# 제시문
»»
드라이버는 호스트에 설치하였으므로 비활성합니다.

driver:
  enabled: false # host에 이미 설치하였음.
  nvidiaDriverCRD:
    enabled: false
    deployDefaultCR: true
    driverType: gpu
    nodeSelector: {}
  useOpenKernelModules: false
  # use pre-compiled packages for NVIDIA driver installation.
  # only supported for as a tech-preview feature on ubuntu22.04 kernels.
  usePrecompiled: false
  repository: nvcr.io/nvidia
  image: driver
  version: "550.90.07"
  imagePullPolicy: IfNotPresent
  imagePullSecrets: []
  startupProbe:
    initialDelaySeconds: 60
    periodSeconds: 10
    # nvidia-smi can take longer than 30s in some cases
    # ensure enough timeout is set
    timeoutSeconds: 60
    failureThreshold: 120
  rdma:
    enabled: false
    useHostMofed: false
  upgradePolicy:
    # global switch for automatic upgrade feature
    # if set to false all other options are ignored
    autoUpgrade: true
    # how many nodes can be upgraded in parallel
    # 0 means no limit, all nodes will be upgraded in parallel
    maxParallelUpgrades: 1
    # maximum number of nodes with the driver installed, that can be unavailable during
    # the upgrade. Value can be an absolute number (ex: 5) or
    # a percentage of total nodes at the start of upgrade (ex:
    # 10%). Absolute number is calculated from percentage by rounding
    # up. By default, a fixed value of 25% is used.'
    maxUnavailable: 25%
    # options for waiting on pod(job) completions
    waitForCompletion:
      timeoutSeconds: 0
      podSelector: ""
    # options for gpu pod deletion
    gpuPodDeletion:
      force: false
      timeoutSeconds: 300
      deleteEmptyDir: false
    # options for node drain (`kubectl drain`) before the driver reload
    # this is required only if default GPU pod deletions done by the operator
    # are not sufficient to re-install the driver
    drain:
      enable: false
      force: false
      podSelector: ""
««
# 주어진 자료
»»
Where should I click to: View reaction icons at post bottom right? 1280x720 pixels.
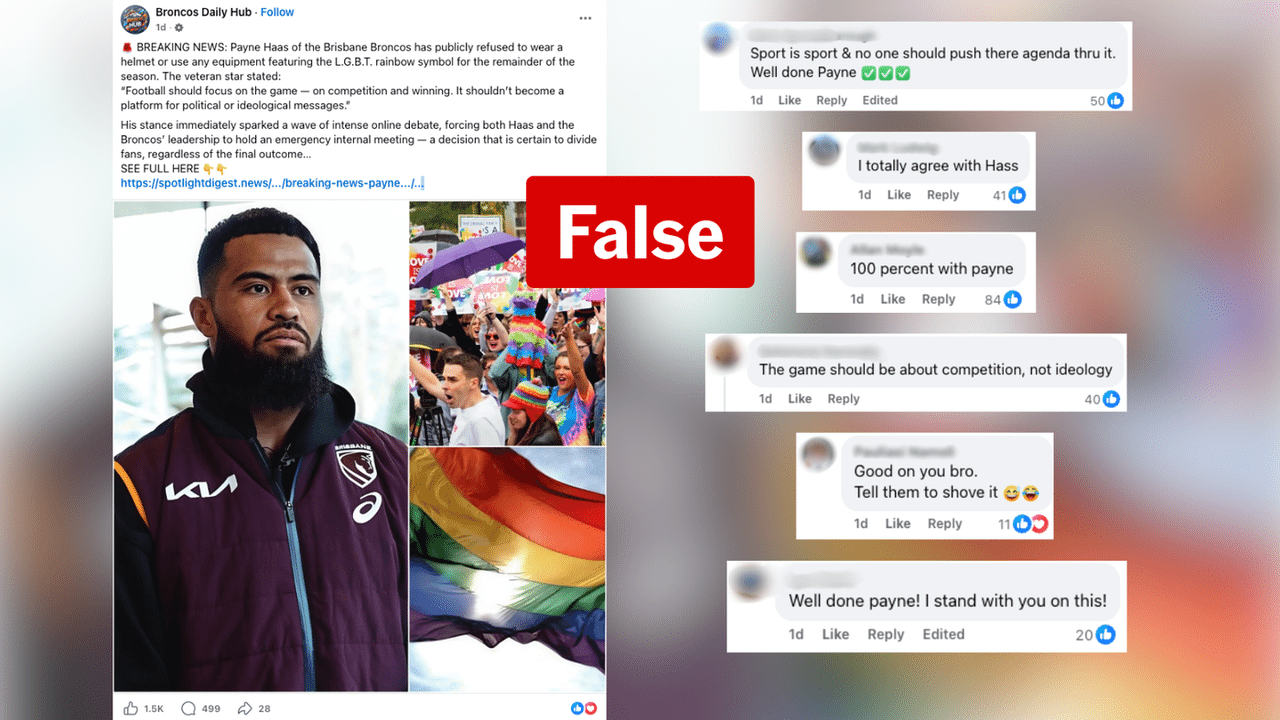(x=584, y=708)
««
# 수행 과제
A. 제시문의 "드라이버는 호스트에 설치하였으므로"부터 "NVIDIA driver installation."까지를 고쳐 쓰되, "deployDefaultCR" 표현 자리에 "createDefaultCR" 표현을 넣으십시오.
B. 제시문에 따르면 업그레이드 중 사용할 수 없게 되어도 되는 노드 수(maxUnavailable)의 기본값은 무엇입니까?

# 예상 결과
A.
드라이버는 호스트에 설치하였으므로 비활성합니다.

driver:
  enabled: false # host에 이미 설치하였음.
  nvidiaDriverCRD:
    enabled: false
    createDefaultCR: true
    driverType: gpu
    nodeSelector: {}
  useOpenKernelModules: false
  # use pre-compiled packages for NVIDIA driver installation.

B. 25%의 고정값이 사용됩니다.